● Task objective
Work through the data below and copy out every line where "pixels" is found.

++++ Supplied material

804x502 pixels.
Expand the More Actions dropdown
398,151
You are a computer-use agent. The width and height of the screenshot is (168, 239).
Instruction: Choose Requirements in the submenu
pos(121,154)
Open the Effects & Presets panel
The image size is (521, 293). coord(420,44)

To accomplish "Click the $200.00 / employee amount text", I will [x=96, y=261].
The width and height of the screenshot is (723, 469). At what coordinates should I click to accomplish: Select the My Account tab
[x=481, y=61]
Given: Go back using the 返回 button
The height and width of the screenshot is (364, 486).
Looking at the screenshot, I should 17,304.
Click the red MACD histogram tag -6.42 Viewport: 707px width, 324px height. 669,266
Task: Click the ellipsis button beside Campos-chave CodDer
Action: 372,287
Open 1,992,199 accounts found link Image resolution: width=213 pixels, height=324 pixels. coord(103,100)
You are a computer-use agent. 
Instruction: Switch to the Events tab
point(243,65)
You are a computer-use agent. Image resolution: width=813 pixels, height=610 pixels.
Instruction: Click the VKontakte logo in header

++++++++

● Your response
804x502 pixels.
Open 1,992,199 accounts found link Image resolution: width=213 pixels, height=324 pixels. coord(103,100)
You are a computer-use agent. Image resolution: width=813 pixels, height=610 pixels.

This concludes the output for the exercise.